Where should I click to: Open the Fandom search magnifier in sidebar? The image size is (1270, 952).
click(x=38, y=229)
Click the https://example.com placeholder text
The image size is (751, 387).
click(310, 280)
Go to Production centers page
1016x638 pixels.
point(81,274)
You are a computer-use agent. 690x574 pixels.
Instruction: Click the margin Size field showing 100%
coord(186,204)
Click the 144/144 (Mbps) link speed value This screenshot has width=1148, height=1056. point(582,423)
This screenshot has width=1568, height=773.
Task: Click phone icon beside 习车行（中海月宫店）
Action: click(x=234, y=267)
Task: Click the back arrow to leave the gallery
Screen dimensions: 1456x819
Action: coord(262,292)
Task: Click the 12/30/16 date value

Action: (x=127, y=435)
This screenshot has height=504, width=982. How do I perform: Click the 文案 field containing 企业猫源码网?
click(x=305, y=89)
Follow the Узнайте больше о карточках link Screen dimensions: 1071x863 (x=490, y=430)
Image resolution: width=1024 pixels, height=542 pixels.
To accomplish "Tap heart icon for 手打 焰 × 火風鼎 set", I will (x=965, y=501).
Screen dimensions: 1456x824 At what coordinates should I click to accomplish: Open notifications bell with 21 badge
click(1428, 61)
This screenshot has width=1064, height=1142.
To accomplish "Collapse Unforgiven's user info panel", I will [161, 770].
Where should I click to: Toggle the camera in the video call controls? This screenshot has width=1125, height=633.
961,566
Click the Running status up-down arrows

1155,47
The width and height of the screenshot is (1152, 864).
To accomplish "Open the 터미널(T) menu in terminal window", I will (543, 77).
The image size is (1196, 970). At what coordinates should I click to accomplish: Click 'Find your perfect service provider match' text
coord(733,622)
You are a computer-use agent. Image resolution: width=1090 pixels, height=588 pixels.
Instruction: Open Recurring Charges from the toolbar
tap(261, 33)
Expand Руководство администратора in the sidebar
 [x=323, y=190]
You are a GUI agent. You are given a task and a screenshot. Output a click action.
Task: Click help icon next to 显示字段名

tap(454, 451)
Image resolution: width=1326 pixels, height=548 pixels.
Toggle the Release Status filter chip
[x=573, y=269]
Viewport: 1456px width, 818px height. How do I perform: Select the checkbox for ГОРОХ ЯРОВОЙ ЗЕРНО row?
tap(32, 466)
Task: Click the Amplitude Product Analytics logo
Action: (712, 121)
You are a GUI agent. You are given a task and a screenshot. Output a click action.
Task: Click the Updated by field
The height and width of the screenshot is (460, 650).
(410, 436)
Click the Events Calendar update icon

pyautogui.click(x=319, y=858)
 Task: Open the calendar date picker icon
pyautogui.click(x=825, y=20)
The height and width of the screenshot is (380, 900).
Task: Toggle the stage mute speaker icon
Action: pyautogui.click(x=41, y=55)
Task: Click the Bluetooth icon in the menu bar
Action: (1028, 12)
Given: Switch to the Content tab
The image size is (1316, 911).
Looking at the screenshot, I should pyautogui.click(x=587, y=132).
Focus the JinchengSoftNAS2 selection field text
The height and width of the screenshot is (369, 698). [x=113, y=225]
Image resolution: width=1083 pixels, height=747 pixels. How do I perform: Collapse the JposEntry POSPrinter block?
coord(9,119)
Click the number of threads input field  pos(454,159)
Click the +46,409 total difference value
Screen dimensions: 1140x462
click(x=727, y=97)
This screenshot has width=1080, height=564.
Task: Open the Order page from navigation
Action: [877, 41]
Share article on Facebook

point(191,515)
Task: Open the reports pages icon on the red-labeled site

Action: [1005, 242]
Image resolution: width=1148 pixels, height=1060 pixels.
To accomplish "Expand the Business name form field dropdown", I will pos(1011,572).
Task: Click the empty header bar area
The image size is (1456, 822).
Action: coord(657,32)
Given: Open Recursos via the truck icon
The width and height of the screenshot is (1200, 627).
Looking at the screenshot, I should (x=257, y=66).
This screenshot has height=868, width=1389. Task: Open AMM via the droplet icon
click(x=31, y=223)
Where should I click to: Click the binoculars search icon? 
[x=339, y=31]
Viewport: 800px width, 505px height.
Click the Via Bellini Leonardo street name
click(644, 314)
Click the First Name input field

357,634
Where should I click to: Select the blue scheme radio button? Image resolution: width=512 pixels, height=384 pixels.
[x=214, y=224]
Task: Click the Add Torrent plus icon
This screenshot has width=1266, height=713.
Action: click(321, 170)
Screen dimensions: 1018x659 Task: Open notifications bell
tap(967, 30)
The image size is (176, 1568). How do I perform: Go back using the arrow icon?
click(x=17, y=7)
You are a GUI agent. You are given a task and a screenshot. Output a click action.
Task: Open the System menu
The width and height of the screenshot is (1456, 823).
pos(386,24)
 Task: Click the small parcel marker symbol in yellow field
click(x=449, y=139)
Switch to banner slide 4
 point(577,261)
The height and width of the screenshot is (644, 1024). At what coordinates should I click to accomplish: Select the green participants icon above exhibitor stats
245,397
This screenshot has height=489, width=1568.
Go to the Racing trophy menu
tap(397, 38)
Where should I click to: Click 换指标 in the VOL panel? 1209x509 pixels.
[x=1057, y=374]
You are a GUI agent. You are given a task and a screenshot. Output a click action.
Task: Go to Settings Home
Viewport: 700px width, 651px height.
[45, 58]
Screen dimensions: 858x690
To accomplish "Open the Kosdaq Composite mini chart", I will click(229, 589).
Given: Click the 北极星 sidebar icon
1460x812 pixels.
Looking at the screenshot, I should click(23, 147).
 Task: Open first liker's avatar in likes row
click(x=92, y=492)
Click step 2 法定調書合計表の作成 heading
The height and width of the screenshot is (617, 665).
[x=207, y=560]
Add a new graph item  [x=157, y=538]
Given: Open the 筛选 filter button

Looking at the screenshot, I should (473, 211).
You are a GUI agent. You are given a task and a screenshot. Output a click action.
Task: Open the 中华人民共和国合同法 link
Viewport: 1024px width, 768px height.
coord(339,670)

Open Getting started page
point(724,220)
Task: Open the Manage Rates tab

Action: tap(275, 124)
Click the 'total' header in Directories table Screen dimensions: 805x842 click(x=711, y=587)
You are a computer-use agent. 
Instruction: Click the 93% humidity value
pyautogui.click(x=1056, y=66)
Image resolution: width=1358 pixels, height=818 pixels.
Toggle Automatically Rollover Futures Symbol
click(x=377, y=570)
▬▬▬▬▬▬▬▬▬▬
— Task —
Rewrite every line of the items above as a Markdown table with the columns Row and Text, numbering each row and leaving out blank lines.

— Problem solution —
| Row | Text |
|---|---|
| 1 | Where should I click to: Open the Fandom search magnifier in sidebar? The image size is (1270, 952). |
| 2 | click(x=38, y=229) |
| 3 | Click the https://example.com placeholder text |
| 4 | The image size is (751, 387). |
| 5 | click(310, 280) |
| 6 | Go to Production centers page |
| 7 | 1016x638 pixels. |
| 8 | point(81,274) |
| 9 | You are a computer-use agent. 690x574 pixels. |
| 10 | Instruction: Click the margin Size field showing 100% |
| 11 | coord(186,204) |
| 12 | Click the 144/144 (Mbps) link speed value This screenshot has width=1148, height=1056. point(582,423) |
| 13 | This screenshot has width=1568, height=773. |
| 14 | Task: Click phone icon beside 习车行（中海月宫店） |
| 15 | Action: click(x=234, y=267) |
| 16 | Task: Click the back arrow to leave the gallery |
| 17 | Screen dimensions: 1456x819 |
| 18 | Action: coord(262,292) |
| 19 | Task: Click the 12/30/16 date value |
| 20 | Action: (x=127, y=435) |
| 21 | This screenshot has height=504, width=982. How do I perform: Click the 文案 field containing 企业猫源码网? |
| 22 | click(x=305, y=89) |
| 23 | Follow the Узнайте больше о карточках link Screen dimensions: 1071x863 (x=490, y=430) |
| 24 | Image resolution: width=1024 pixels, height=542 pixels. |
| 25 | To accomplish "Tap heart icon for 手打 焰 × 火風鼎 set", I will (x=965, y=501). |
| 26 | Screen dimensions: 1456x824 At what coordinates should I click to accomplish: Open notifications bell with 21 badge |
| 27 | click(1428, 61) |
| 28 | This screenshot has width=1064, height=1142. |
| 29 | To accomplish "Collapse Unforgiven's user info panel", I will [161, 770]. |
| 30 | Where should I click to: Toggle the camera in the video call controls? This screenshot has width=1125, height=633. |
| 31 | 961,566 |
| 32 | Click the Running status up-down arrows |
| 33 | 1155,47 |
| 34 | The width and height of the screenshot is (1152, 864). |
| 35 | To accomplish "Open the 터미널(T) menu in terminal window", I will (543, 77). |
| 36 | The image size is (1196, 970). At what coordinates should I click to accomplish: Click 'Find your perfect service provider match' text |
| 37 | coord(733,622) |
| 38 | You are a computer-use agent. Image resolution: width=1090 pixels, height=588 pixels. |
| 39 | Instruction: Open Recurring Charges from the toolbar |
| 40 | tap(261, 33) |
| 41 | Expand Руководство администратора in the sidebar |
| 42 |  [x=323, y=190] |
| 43 | You are a GUI agent. You are given a task and a screenshot. Output a click action. |
| 44 | Task: Click help icon next to 显示字段名 |
| 45 | tap(454, 451) |
| 46 | Image resolution: width=1326 pixels, height=548 pixels. |
| 47 | Toggle the Release Status filter chip |
| 48 | [x=573, y=269] |
| 49 | Viewport: 1456px width, 818px height. How do I perform: Select the checkbox for ГОРОХ ЯРОВОЙ ЗЕРНО row? |
| 50 | tap(32, 466) |
| 51 | Task: Click the Amplitude Product Analytics logo |
| 52 | Action: (712, 121) |
| 53 | You are a GUI agent. You are given a task and a screenshot. Output a click action. |
| 54 | Task: Click the Updated by field |
| 55 | The height and width of the screenshot is (460, 650). |
| 56 | (410, 436) |
| 57 | Click the Events Calendar update icon |
| 58 | pyautogui.click(x=319, y=858) |
| 59 |  Task: Open the calendar date picker icon |
| 60 | pyautogui.click(x=825, y=20) |
| 61 | The height and width of the screenshot is (380, 900). |
| 62 | Task: Toggle the stage mute speaker icon |
| 63 | Action: pyautogui.click(x=41, y=55) |
| 64 | Task: Click the Bluetooth icon in the menu bar |
| 65 | Action: (1028, 12) |
| 66 | Given: Switch to the Content tab |
| 67 | The image size is (1316, 911). |
| 68 | Looking at the screenshot, I should pyautogui.click(x=587, y=132). |
| 69 | Focus the JinchengSoftNAS2 selection field text |
| 70 | The height and width of the screenshot is (369, 698). [x=113, y=225] |
| 71 | Image resolution: width=1083 pixels, height=747 pixels. How do I perform: Collapse the JposEntry POSPrinter block? |
| 72 | coord(9,119) |
| 73 | Click the number of threads input field  pos(454,159) |
| 74 | Click the +46,409 total difference value |
| 75 | Screen dimensions: 1140x462 |
| 76 | click(x=727, y=97) |
| 77 | This screenshot has width=1080, height=564. |
| 78 | Task: Open the Order page from navigation |
| 79 | Action: [877, 41] |
| 80 | Share article on Facebook |
| 81 | point(191,515) |
| 82 | Task: Open the reports pages icon on the red-labeled site |
| 83 | Action: [1005, 242] |
| 84 | Image resolution: width=1148 pixels, height=1060 pixels. |
| 85 | To accomplish "Expand the Business name form field dropdown", I will pos(1011,572). |
| 86 | Task: Click the empty header bar area |
| 87 | The image size is (1456, 822). |
| 88 | Action: coord(657,32) |
| 89 | Given: Open Recursos via the truck icon |
| 90 | The width and height of the screenshot is (1200, 627). |
| 91 | Looking at the screenshot, I should (x=257, y=66). |
| 92 | This screenshot has height=868, width=1389. Task: Open AMM via the droplet icon |
| 93 | click(x=31, y=223) |
| 94 | Where should I click to: Click the binoculars search icon?  |
| 95 | [x=339, y=31] |
| 96 | Viewport: 800px width, 505px height. |
| 97 | Click the Via Bellini Leonardo street name |
| 98 | click(644, 314) |
| 99 | Click the First Name input field |
| 100 | 357,634 |
| 101 | Where should I click to: Select the blue scheme radio button? Image resolution: width=512 pixels, height=384 pixels. |
| 102 | [x=214, y=224] |
| 103 | Task: Click the Add Torrent plus icon |
| 104 | This screenshot has width=1266, height=713. |
| 105 | Action: click(321, 170) |
| 106 | Screen dimensions: 1018x659 Task: Open notifications bell |
| 107 | tap(967, 30) |
| 108 | The image size is (176, 1568). How do I perform: Go back using the arrow icon? |
| 109 | click(x=17, y=7) |
| 110 | You are a GUI agent. You are given a task and a screenshot. Output a click action. |
| 111 | Task: Open the System menu |
| 112 | The width and height of the screenshot is (1456, 823). |
| 113 | pos(386,24) |
| 114 |  Task: Click the small parcel marker symbol in yellow field |
| 115 | click(x=449, y=139) |
| 116 | Switch to banner slide 4 |
| 117 |  point(577,261) |
| 118 | The height and width of the screenshot is (644, 1024). At what coordinates should I click to accomplish: Select the green participants icon above exhibitor stats |
| 119 | 245,397 |
| 120 | This screenshot has height=489, width=1568. |
| 121 | Go to the Racing trophy menu |
| 122 | tap(397, 38) |
| 123 | Where should I click to: Click 换指标 in the VOL panel? 1209x509 pixels. |
| 124 | [x=1057, y=374] |
| 125 | You are a GUI agent. You are given a task and a screenshot. Output a click action. |
| 126 | Task: Go to Settings Home |
| 127 | Viewport: 700px width, 651px height. |
| 128 | [45, 58] |
| 129 | Screen dimensions: 858x690 |
| 130 | To accomplish "Open the Kosdaq Composite mini chart", I will click(229, 589). |
| 131 | Given: Click the 北极星 sidebar icon |
| 132 | 1460x812 pixels. |
| 133 | Looking at the screenshot, I should click(23, 147). |
| 134 |  Task: Open first liker's avatar in likes row |
| 135 | click(x=92, y=492) |
| 136 | Click step 2 法定調書合計表の作成 heading |
| 137 | The height and width of the screenshot is (617, 665). |
| 138 | [x=207, y=560] |
| 139 | Add a new graph item  [x=157, y=538] |
| 140 | Given: Open the 筛选 filter button |
| 141 | Looking at the screenshot, I should (473, 211). |
| 142 | You are a GUI agent. You are given a task and a screenshot. Output a click action. |
| 143 | Task: Open the 中华人民共和国合同法 link |
| 144 | Viewport: 1024px width, 768px height. |
| 145 | coord(339,670) |
| 146 | Open Getting started page |
| 147 | point(724,220) |
| 148 | Task: Open the Manage Rates tab |
| 149 | Action: tap(275, 124) |
| 150 | Click the 'total' header in Directories table Screen dimensions: 805x842 click(x=711, y=587) |
| 151 | You are a computer-use agent.  |
| 152 | Instruction: Click the 93% humidity value |
| 153 | pyautogui.click(x=1056, y=66) |
| 154 | Image resolution: width=1358 pixels, height=818 pixels. |
| 155 | Toggle Automatically Rollover Futures Symbol |
| 156 | click(x=377, y=570) |